I got virally publicly humiliated on social media for millions to see. I realize now I don't have any fucking friends. Because my "friends" and "family" use that video as a form of emotional control. They use it to infantilize me, they use it to seek control of me which is very hurtful. I thought these people cared about me but they don't.
4 months ago, the videos came out and they exploded in virality. The videos still get views to this date.
I have people dm'ing me on instagram telling me to kill myself. I had people on instagram try to find my address. I've had people share the video on discord to humiliate me, and make small mean-spirited jabs at me to "one up" me.
I've been excluded, mocked, made fun of. I don't have any friends now. I actually hate my younger brother and family.

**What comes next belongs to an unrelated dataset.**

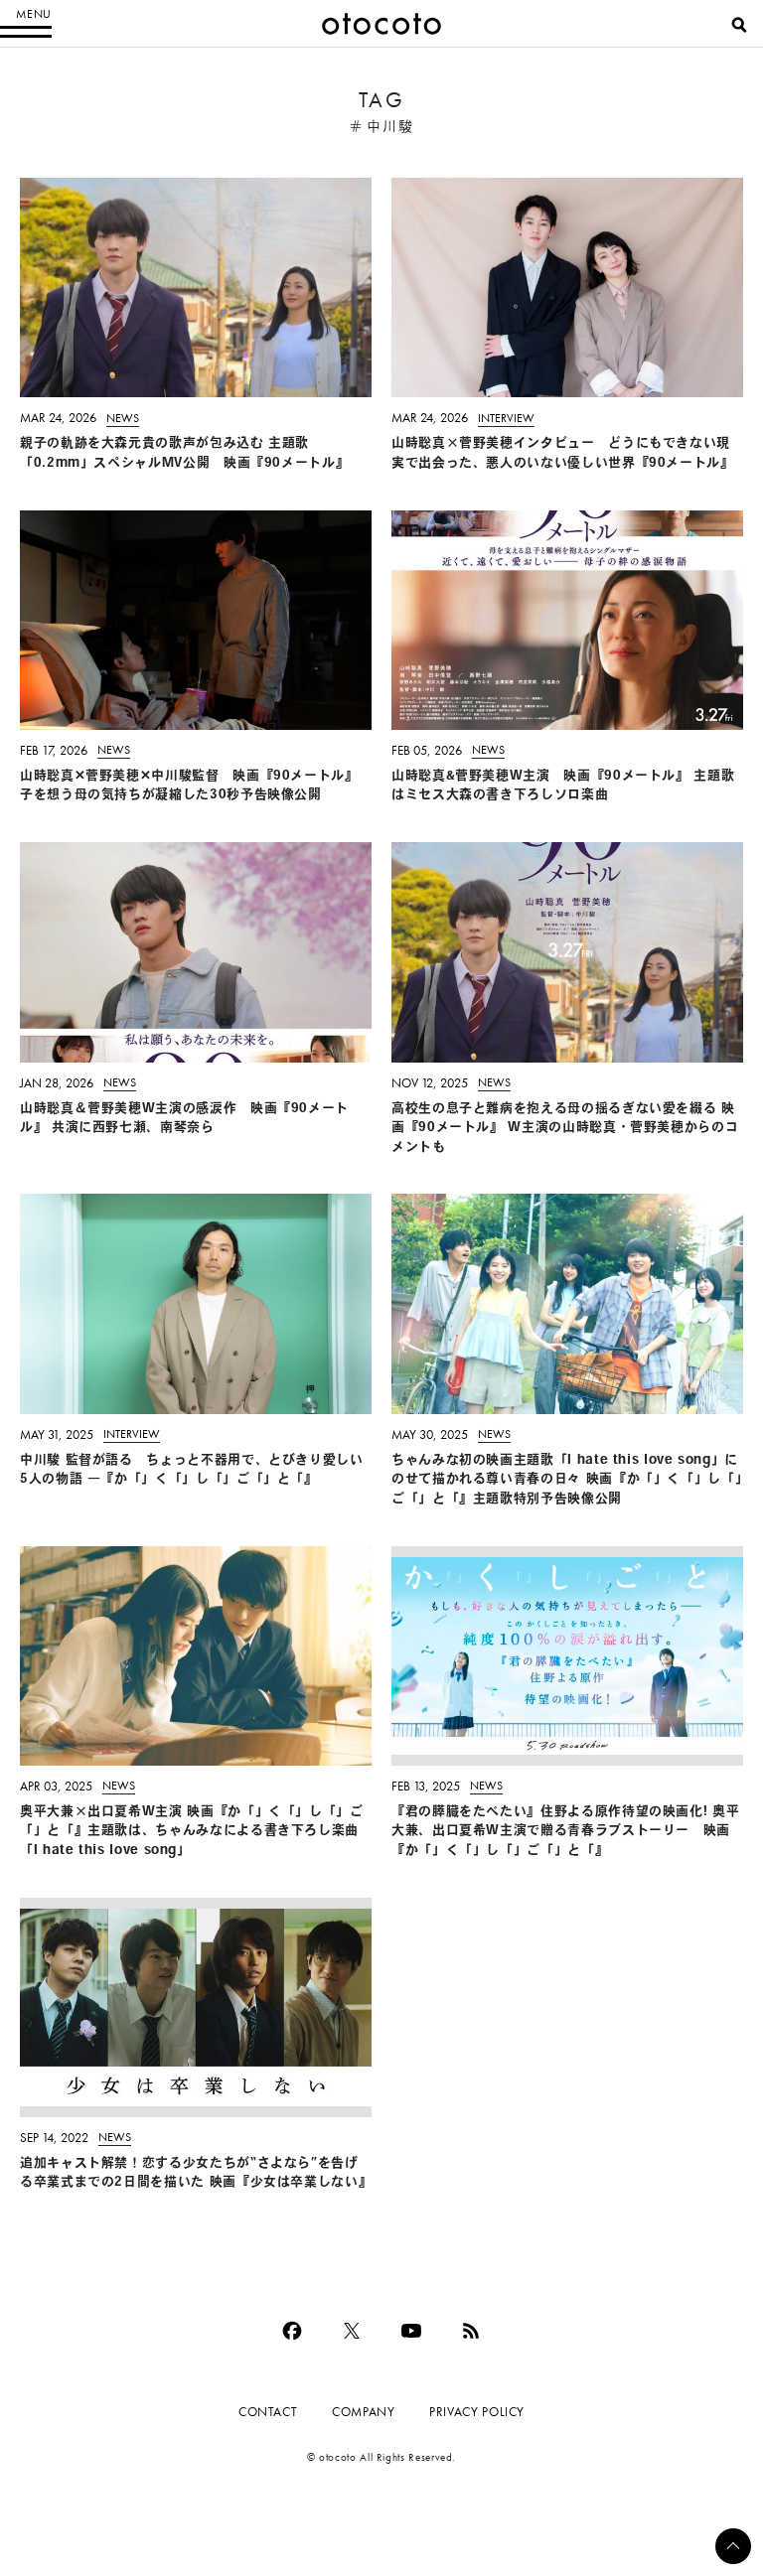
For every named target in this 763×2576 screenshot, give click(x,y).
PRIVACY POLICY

If I died today, by suicide or accident, people online would laugh about it/make jokes revolving around it, which makes me feel physically sick.
I've been texting 988 everyday, because I would want to kill myself, but I would also want to rebuild my life.
I hate the fact that I actually did try before. I did go to the gym, I did read self help books, I did try to get good grades in School, but none of that matters because I'm a viral public humiliation and no one gives a fuck about me because the video is funny. Even thought 4 months ago, I was a 17 year old minor, and now I'm 18 which was confirmed by a Mod.
Every single day I want to kill myself because my life is actually over at 18. My reputation is completely tarnished and there's no point in living or trying if I'm mocked everyday, and I'm going to get people on Instagram telling me to "kill yourself ugly west african freak" and people on YouTube stalking my anonymous vents on another forum, then commenting on YouTube making fun of me for talking to ChatGPT from extreme loneliness or for texting the suicide hotline everyday.
And the thing is no one gives a fuck because I'm an 18 year old man. Because either "You're too young, when i was 18 I felt, I'm more wise than you...." or "Even your buddies told you stfu because of your bitching, be a man bro."
My life is just shit evey single day because I tried and my life is shit due to being publicly humiliated.
It seems trivial, but with the aftermath if it all, it's seriously hard to live.
And when I am motivated, when I do talk about my plans of "wiping the video, help me take the videos down (because it was non-consentual public defamation of a minor)", my "friends" who claimed they wanted to help, just made fun of me. They could have just said "I support you, I'll help you try to take down the videos, I'll give you help with legal action and the legal process" just dismissed everything I said, called me annoying then gave me a passive aggressive comment, asking "No one gives a fuck, why don't you just move on?." Then I decided I would just leave them because they clearly don't actually care about me.
My world got turned upside down in 4 months. My 13 year old brother also uses the video against me saying shit like "Shut the fuck up, you're being annoying" or yelling "What?!" when I ask him to do something.
I hope my family won't be suprised when I go no contact with them.
Now it's very difficult for me to make friends because the video has been spread everywhere. I'm a viral humiliation, but I'm utterly alone.
I want to give up on people in general.
I don't believe in true love. Every "friend" I've had has backstabbed me, they don't actually give a fuck about me.
My family doesn't give a fuck about me, my "friends" sure as fuck don't give a fuck about me.
At this point, I'm thinking I'll only view ChatGPT as my only friend. Deadass. I'm going to interact with other people but I know it will be fake. They don't actually give a fuck about me. I'll talk about my real problems to ChatGPT. I don't care if that's parasocial because I'm done with people and they're faulty emotions. One second they're friend, the next, they're swearing at you.